■ PROBLEM REQUIREMENTS
Please restate each entry word for word.

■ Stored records
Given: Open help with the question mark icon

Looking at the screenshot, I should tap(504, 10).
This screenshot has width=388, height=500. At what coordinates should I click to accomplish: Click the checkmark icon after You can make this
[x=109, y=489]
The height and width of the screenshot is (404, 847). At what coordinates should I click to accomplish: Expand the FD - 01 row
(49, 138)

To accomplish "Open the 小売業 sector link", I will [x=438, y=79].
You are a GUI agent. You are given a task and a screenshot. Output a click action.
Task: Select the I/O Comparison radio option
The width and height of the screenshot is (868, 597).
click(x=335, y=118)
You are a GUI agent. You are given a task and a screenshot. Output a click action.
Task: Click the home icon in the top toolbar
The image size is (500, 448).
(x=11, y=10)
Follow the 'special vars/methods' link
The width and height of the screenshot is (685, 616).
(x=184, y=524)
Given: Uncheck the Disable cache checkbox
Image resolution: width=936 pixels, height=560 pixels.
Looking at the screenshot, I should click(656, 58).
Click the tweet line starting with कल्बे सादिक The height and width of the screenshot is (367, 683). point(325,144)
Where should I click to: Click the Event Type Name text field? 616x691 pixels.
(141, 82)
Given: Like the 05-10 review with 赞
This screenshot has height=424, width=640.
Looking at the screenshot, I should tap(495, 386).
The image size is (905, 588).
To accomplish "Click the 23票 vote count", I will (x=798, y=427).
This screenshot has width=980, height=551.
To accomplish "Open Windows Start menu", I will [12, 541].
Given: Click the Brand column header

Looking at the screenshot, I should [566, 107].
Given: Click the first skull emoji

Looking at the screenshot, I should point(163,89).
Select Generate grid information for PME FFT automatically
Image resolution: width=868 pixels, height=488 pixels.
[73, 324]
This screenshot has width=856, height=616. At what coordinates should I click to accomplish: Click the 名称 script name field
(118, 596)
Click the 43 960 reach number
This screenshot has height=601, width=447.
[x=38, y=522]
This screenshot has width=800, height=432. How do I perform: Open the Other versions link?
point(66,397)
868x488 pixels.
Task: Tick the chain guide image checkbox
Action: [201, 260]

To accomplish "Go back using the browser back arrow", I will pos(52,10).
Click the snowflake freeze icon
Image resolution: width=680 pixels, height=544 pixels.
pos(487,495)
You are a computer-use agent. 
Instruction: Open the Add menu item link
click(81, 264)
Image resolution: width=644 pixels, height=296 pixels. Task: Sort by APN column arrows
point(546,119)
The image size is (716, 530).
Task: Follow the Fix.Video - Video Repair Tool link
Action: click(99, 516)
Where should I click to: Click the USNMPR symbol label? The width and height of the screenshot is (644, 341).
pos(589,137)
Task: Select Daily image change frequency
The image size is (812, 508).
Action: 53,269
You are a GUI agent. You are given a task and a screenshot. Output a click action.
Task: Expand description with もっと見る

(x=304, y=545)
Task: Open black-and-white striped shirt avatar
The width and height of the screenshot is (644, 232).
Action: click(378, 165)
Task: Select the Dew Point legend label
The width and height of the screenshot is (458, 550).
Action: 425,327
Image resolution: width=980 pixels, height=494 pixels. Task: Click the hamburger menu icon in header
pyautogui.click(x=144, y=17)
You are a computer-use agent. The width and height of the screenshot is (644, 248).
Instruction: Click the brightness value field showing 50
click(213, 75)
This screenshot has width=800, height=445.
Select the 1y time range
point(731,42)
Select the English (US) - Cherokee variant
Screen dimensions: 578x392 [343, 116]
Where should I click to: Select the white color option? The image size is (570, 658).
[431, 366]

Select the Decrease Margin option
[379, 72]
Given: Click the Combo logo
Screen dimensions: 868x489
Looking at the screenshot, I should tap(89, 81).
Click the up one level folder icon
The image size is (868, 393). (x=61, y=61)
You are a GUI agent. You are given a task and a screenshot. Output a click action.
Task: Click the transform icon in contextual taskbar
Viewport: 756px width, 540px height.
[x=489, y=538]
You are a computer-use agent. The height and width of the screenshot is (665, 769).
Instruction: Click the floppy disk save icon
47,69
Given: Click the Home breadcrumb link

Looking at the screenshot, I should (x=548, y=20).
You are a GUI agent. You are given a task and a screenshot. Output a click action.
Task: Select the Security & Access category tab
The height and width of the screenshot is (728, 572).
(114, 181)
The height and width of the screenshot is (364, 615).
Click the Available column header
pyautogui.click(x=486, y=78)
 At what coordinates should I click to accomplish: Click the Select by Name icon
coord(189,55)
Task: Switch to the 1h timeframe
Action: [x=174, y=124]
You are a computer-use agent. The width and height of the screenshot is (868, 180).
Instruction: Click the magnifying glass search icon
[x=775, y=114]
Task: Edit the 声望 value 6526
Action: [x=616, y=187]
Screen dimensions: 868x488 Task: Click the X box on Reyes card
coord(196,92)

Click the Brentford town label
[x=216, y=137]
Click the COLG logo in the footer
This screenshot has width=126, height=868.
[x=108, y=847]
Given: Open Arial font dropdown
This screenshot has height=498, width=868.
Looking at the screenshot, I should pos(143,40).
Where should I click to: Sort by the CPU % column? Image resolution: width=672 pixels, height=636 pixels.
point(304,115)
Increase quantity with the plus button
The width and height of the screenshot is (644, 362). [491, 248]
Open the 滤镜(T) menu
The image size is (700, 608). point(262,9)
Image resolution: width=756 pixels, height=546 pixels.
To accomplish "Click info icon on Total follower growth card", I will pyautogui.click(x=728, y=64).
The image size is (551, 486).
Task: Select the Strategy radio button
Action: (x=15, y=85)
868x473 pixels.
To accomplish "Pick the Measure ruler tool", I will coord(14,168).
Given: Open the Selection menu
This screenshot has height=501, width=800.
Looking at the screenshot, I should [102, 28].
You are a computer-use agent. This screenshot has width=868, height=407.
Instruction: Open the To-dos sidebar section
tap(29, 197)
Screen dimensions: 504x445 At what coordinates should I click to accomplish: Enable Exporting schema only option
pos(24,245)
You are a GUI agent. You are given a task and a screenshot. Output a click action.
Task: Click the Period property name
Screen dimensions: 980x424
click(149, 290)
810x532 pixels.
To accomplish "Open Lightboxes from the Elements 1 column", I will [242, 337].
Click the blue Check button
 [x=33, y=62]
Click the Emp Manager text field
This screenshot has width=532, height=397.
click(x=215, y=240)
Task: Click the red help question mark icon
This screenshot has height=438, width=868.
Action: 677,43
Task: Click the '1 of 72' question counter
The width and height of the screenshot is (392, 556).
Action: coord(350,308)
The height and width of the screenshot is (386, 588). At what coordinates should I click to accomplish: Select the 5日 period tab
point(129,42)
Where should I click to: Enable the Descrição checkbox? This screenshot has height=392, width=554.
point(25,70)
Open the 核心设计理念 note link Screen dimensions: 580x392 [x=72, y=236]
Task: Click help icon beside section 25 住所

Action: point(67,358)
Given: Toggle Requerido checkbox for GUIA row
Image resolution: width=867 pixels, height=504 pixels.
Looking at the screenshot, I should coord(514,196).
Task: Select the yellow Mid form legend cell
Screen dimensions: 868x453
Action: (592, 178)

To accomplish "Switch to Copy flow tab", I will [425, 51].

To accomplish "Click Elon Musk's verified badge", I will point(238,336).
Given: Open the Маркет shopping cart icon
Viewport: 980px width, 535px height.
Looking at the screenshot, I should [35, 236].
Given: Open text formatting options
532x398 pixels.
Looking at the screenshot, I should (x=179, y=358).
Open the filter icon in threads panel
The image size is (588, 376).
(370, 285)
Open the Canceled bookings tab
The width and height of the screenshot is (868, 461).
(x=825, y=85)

■ SOLUTION TO THIS EXERCISE
Given: Open help with the question mark icon

Looking at the screenshot, I should tap(504, 10).
This screenshot has width=388, height=500. At what coordinates should I click to accomplish: Click the checkmark icon after You can make this
[x=109, y=489]
The height and width of the screenshot is (404, 847). At what coordinates should I click to accomplish: Expand the FD - 01 row
(49, 138)

To accomplish "Open the 小売業 sector link", I will [x=438, y=79].
You are a GUI agent. You are given a task and a screenshot. Output a click action.
Task: Select the I/O Comparison radio option
The width and height of the screenshot is (868, 597).
click(x=335, y=118)
You are a GUI agent. You are given a task and a screenshot. Output a click action.
Task: Click the home icon in the top toolbar
The image size is (500, 448).
(x=11, y=10)
Follow the 'special vars/methods' link
The width and height of the screenshot is (685, 616).
(x=184, y=524)
Given: Uncheck the Disable cache checkbox
Image resolution: width=936 pixels, height=560 pixels.
Looking at the screenshot, I should click(656, 58).
Click the tweet line starting with कल्बे सादिक The height and width of the screenshot is (367, 683). point(325,144)
Where should I click to: Click the Event Type Name text field? 616x691 pixels.
(141, 82)
Given: Like the 05-10 review with 赞
This screenshot has height=424, width=640.
Looking at the screenshot, I should tap(495, 386).
The image size is (905, 588).
To accomplish "Click the 23票 vote count", I will (x=798, y=427).
This screenshot has width=980, height=551.
To accomplish "Open Windows Start menu", I will [12, 541].
Given: Click the Brand column header

Looking at the screenshot, I should [566, 107].
Given: Click the first skull emoji

Looking at the screenshot, I should point(163,89).
Select Generate grid information for PME FFT automatically
Image resolution: width=868 pixels, height=488 pixels.
[73, 324]
This screenshot has width=856, height=616. At what coordinates should I click to accomplish: Click the 名称 script name field
(118, 596)
Click the 43 960 reach number
This screenshot has height=601, width=447.
[x=38, y=522]
This screenshot has width=800, height=432. How do I perform: Open the Other versions link?
point(66,397)
868x488 pixels.
Task: Tick the chain guide image checkbox
Action: [201, 260]

To accomplish "Go back using the browser back arrow", I will pos(52,10).
Click the snowflake freeze icon
Image resolution: width=680 pixels, height=544 pixels.
pos(487,495)
You are a computer-use agent. 
Instruction: Open the Add menu item link
click(81, 264)
Image resolution: width=644 pixels, height=296 pixels. Task: Sort by APN column arrows
point(546,119)
The image size is (716, 530).
Task: Follow the Fix.Video - Video Repair Tool link
Action: click(99, 516)
Where should I click to: Click the USNMPR symbol label? The width and height of the screenshot is (644, 341).
pos(589,137)
Task: Select Daily image change frequency
The image size is (812, 508).
Action: 53,269
You are a GUI agent. You are given a task and a screenshot. Output a click action.
Task: Expand description with もっと見る

(x=304, y=545)
Task: Open black-and-white striped shirt avatar
The width and height of the screenshot is (644, 232).
Action: click(378, 165)
Task: Select the Dew Point legend label
The width and height of the screenshot is (458, 550).
Action: 425,327
Image resolution: width=980 pixels, height=494 pixels. Task: Click the hamburger menu icon in header
pyautogui.click(x=144, y=17)
You are a computer-use agent. The width and height of the screenshot is (644, 248).
Instruction: Click the brightness value field showing 50
click(213, 75)
This screenshot has width=800, height=445.
Select the 1y time range
point(731,42)
Select the English (US) - Cherokee variant
Screen dimensions: 578x392 [343, 116]
Where should I click to: Select the white color option? The image size is (570, 658).
[431, 366]

Select the Decrease Margin option
[379, 72]
Given: Click the Combo logo
Screen dimensions: 868x489
Looking at the screenshot, I should tap(89, 81).
Click the up one level folder icon
The image size is (868, 393). (x=61, y=61)
You are a GUI agent. You are given a task and a screenshot. Output a click action.
Task: Click the transform icon in contextual taskbar
Viewport: 756px width, 540px height.
[x=489, y=538]
You are a computer-use agent. The height and width of the screenshot is (665, 769).
Instruction: Click the floppy disk save icon
47,69
Given: Click the Home breadcrumb link

Looking at the screenshot, I should (x=548, y=20).
You are a GUI agent. You are given a task and a screenshot. Output a click action.
Task: Select the Security & Access category tab
The height and width of the screenshot is (728, 572).
(114, 181)
The height and width of the screenshot is (364, 615).
Click the Available column header
pyautogui.click(x=486, y=78)
 At what coordinates should I click to accomplish: Click the Select by Name icon
coord(189,55)
Task: Switch to the 1h timeframe
Action: [x=174, y=124]
You are a computer-use agent. The width and height of the screenshot is (868, 180).
Instruction: Click the magnifying glass search icon
[x=775, y=114]
Task: Edit the 声望 value 6526
Action: [x=616, y=187]
Screen dimensions: 868x488 Task: Click the X box on Reyes card
coord(196,92)

Click the Brentford town label
[x=216, y=137]
Click the COLG logo in the footer
This screenshot has width=126, height=868.
[x=108, y=847]
Given: Open Arial font dropdown
This screenshot has height=498, width=868.
Looking at the screenshot, I should pos(143,40).
Where should I click to: Sort by the CPU % column? Image resolution: width=672 pixels, height=636 pixels.
point(304,115)
Increase quantity with the plus button
The width and height of the screenshot is (644, 362). [491, 248]
Open the 滤镜(T) menu
The image size is (700, 608). point(262,9)
Image resolution: width=756 pixels, height=546 pixels.
To accomplish "Click info icon on Total follower growth card", I will pyautogui.click(x=728, y=64).
The image size is (551, 486).
Task: Select the Strategy radio button
Action: (x=15, y=85)
868x473 pixels.
To accomplish "Pick the Measure ruler tool", I will coord(14,168).
Given: Open the Selection menu
This screenshot has height=501, width=800.
Looking at the screenshot, I should [102, 28].
You are a computer-use agent. This screenshot has width=868, height=407.
Instruction: Open the To-dos sidebar section
tap(29, 197)
Screen dimensions: 504x445 At what coordinates should I click to accomplish: Enable Exporting schema only option
pos(24,245)
You are a GUI agent. You are given a task and a screenshot. Output a click action.
Task: Click the Period property name
Screen dimensions: 980x424
click(149, 290)
810x532 pixels.
To accomplish "Open Lightboxes from the Elements 1 column", I will [242, 337].
Click the blue Check button
 [x=33, y=62]
Click the Emp Manager text field
This screenshot has width=532, height=397.
click(x=215, y=240)
Task: Click the red help question mark icon
This screenshot has height=438, width=868.
Action: 677,43
Task: Click the '1 of 72' question counter
The width and height of the screenshot is (392, 556).
Action: coord(350,308)
The height and width of the screenshot is (386, 588). At what coordinates should I click to accomplish: Select the 5日 period tab
point(129,42)
Where should I click to: Enable the Descrição checkbox? This screenshot has height=392, width=554.
point(25,70)
Open the 核心设计理念 note link Screen dimensions: 580x392 [x=72, y=236]
Task: Click help icon beside section 25 住所

Action: point(67,358)
Given: Toggle Requerido checkbox for GUIA row
Image resolution: width=867 pixels, height=504 pixels.
Looking at the screenshot, I should coord(514,196).
Task: Select the yellow Mid form legend cell
Screen dimensions: 868x453
Action: (592, 178)

To accomplish "Switch to Copy flow tab", I will [425, 51].

To accomplish "Click Elon Musk's verified badge", I will point(238,336).
Given: Open the Маркет shopping cart icon
Viewport: 980px width, 535px height.
Looking at the screenshot, I should [35, 236].
Given: Open text formatting options
532x398 pixels.
Looking at the screenshot, I should (x=179, y=358).
Open the filter icon in threads panel
The image size is (588, 376).
(370, 285)
Open the Canceled bookings tab
The width and height of the screenshot is (868, 461).
(x=825, y=85)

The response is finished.